The EU Parliament's dilemma

#CriticalThinking

Picture of Jaap Hoeksma
Jaap Hoeksma

Philosopher of law and author of the book 'The European Union: a democratic union of democratic states'

A year before the 2019 elections for the European Parliament it is slowly beginning to dawn upon politicians in Brussels that the European Union can only function as a European democracy if it is perceived as a Union of States and Citizens. The reason why the EU has a hard time in coming to terms with this conclusion is that it has been deadlocked for decades in the debate whether the EU should evolve towards a federal state or form a confederal union of states.

The result of this stalemate in the discussion about the future of Europe has been that the EU used to be unable to say what it is and where it is heading. Jacques Delors ventured to portray the EU as an ‘Unidentified Political Object’, while one of his successors as president of the European Commission, José Manuel Barroso, floated the idea to describe the EU as a ‘non-imperial empire’. The vulnerability of the diplomatic compromise to agree to disagree about the end goal of the process of European integration was exposed by EU critics, who accused the EU of being undemocratic.

The anti-European parties further exploited this weak spot of the EU, when former British prime minister David Cameron, in announcing his decision in 2013 to call an in-or-out-referendum, described the EU as an undemocratic organisation. From then on, the critics of European integration could say whatever they wanted in order to undermine the legitimacy of the EU without being refuted.

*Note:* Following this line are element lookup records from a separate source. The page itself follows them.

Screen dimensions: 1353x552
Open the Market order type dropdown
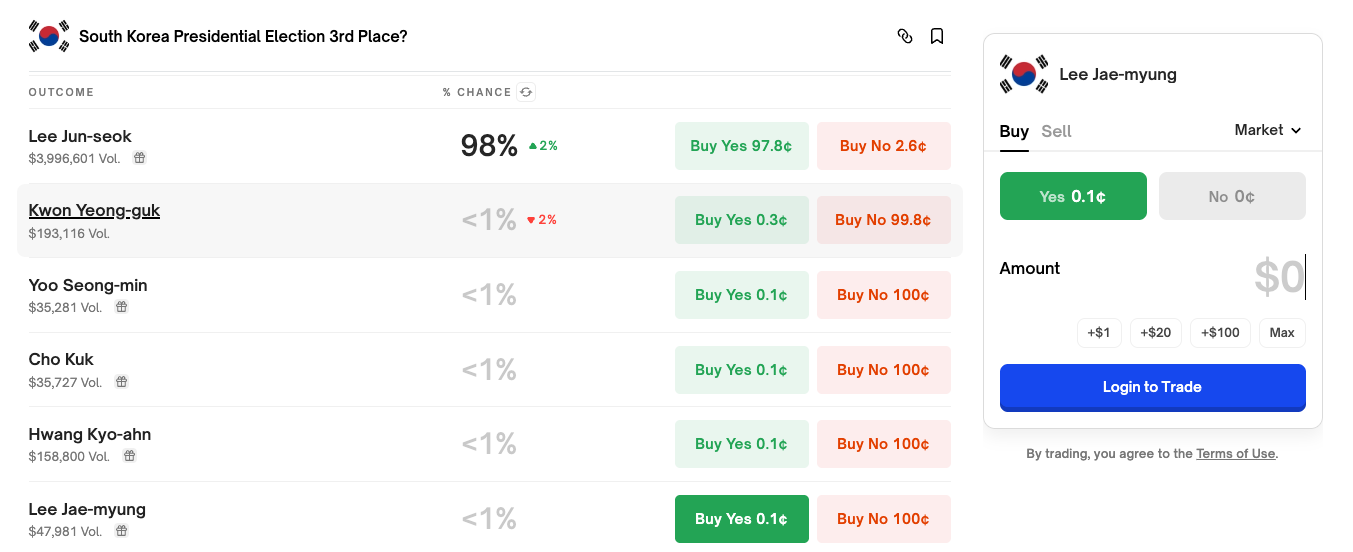pos(1268,130)
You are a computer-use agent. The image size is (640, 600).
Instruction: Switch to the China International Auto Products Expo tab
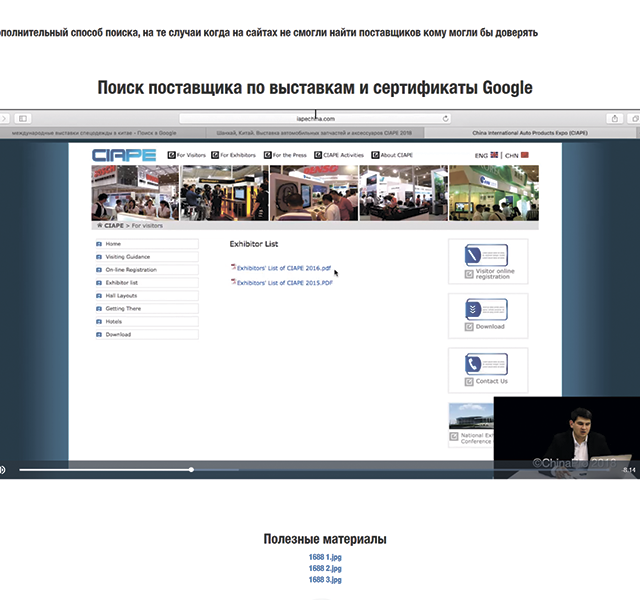click(x=529, y=131)
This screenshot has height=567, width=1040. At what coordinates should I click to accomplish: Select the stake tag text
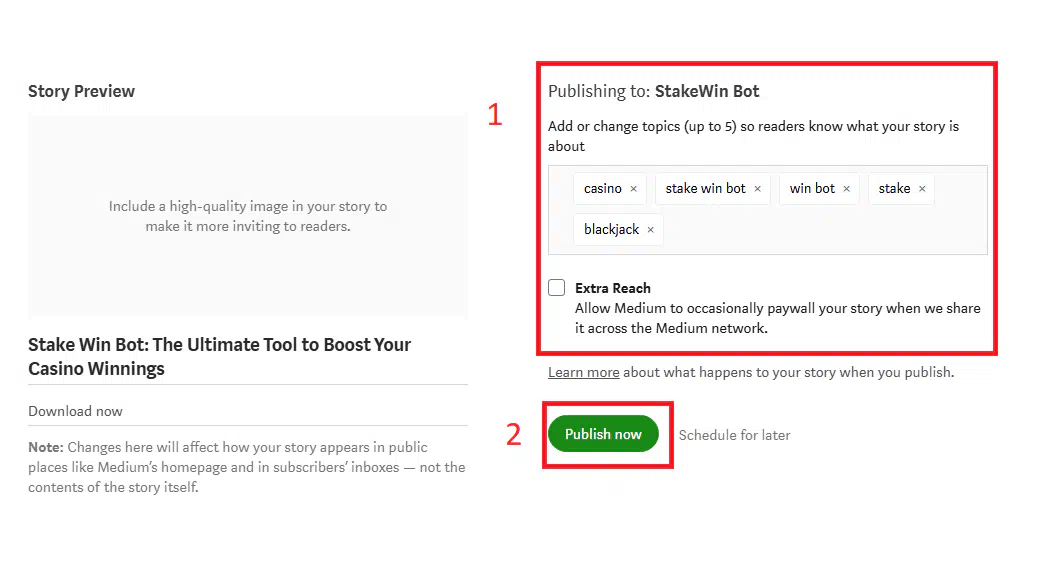(x=894, y=188)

Seen from this perspective, the lesson of Brexit is that the EU shall either be democratic or disintegrate further.

President Jean-Claude Juncker may be credited for being the first politician to have learnt the lesson of Brexit

The conceptual problem in establishing the nature of the EU has been that traditional theory insisted that the only two options for the EU were to either become a state or form a union of states. According to the so-called Westphalian system of international relations, which has dominated international political theory for centuries, the terms democracy and international organisation are irreconcilable.

The novelty of the EU, however, is that it has overcome this dichotomy by sharing the exercise of sovereignty. This practise has also enabled the EU to introduce EU citizenship. In fact, the EU is the only international organisation in the world, which entitles its citizens to participate both in the national democracies of their countries and in the shared democracy of the Union.

European Commission President Jean-Claude Juncker may be credited for being the first politician to have learnt the lesson of Brexit. In his State of the Union address, which he delivered in the European Parliament on 13 September 2017, he described the EU as “simultaneously a Union of states and a Union of citizens” and emphasised the need for the EU to become more democratic. Although his proposals lacked detail, he acknowledged the principle that the EU can only function as a transnational democracy, if it is perceived and presented as a Union of states and citizens.

In this week’s plenary of the European Parliament in Strasbourg, President Juncker advised the Parliament that it should prepare itself for an institutional confrontation with the European Council over the procedure concerning the election or appointment of the next President of the European Commission.

The EP undermines its claim concerning the democratic legitimacy of its candidate for the presidency of the European Commission

In 2014 Mr Juncker was elected for the job by the EP as a result of the new ‘Spitzenkandidaten’, or leading candidate-procedure. In spite of the fact that this procedure forms an important step in the democratisation of the EU, a considerable number of government leaders, including Dutch Prime Minister Mark Rutte, want to return to the old way of appointment behind closed doors. Obviously, the EP is adamant that the election of the President of the Commission should be the outcome of a democratic process.

With its decision on 7 February 2018 to reject the proposal of the Committee on Constitutional Affairs to introduce transnational voting lists, however, the EP places itself in an awkward dilemma: by maintaining the present electoral system of electing national candidates from national voting lists, the EP undermines its claim concerning the democratic legitimacy of its candidate for the presidency of the European Commission.

The European Parliament can only win this battle if it brings the present procedure concerning the election of its members, dating back to the first direct EP elections of 1979, in line with the relevant provisions of the 2007 Lisbon Treaty. The dilemma for the EP is that it cannot combine the continuation of the present national voting lists for the election of its own members with the claim of greater democratic legitimacy for the election of the President of the European Commission.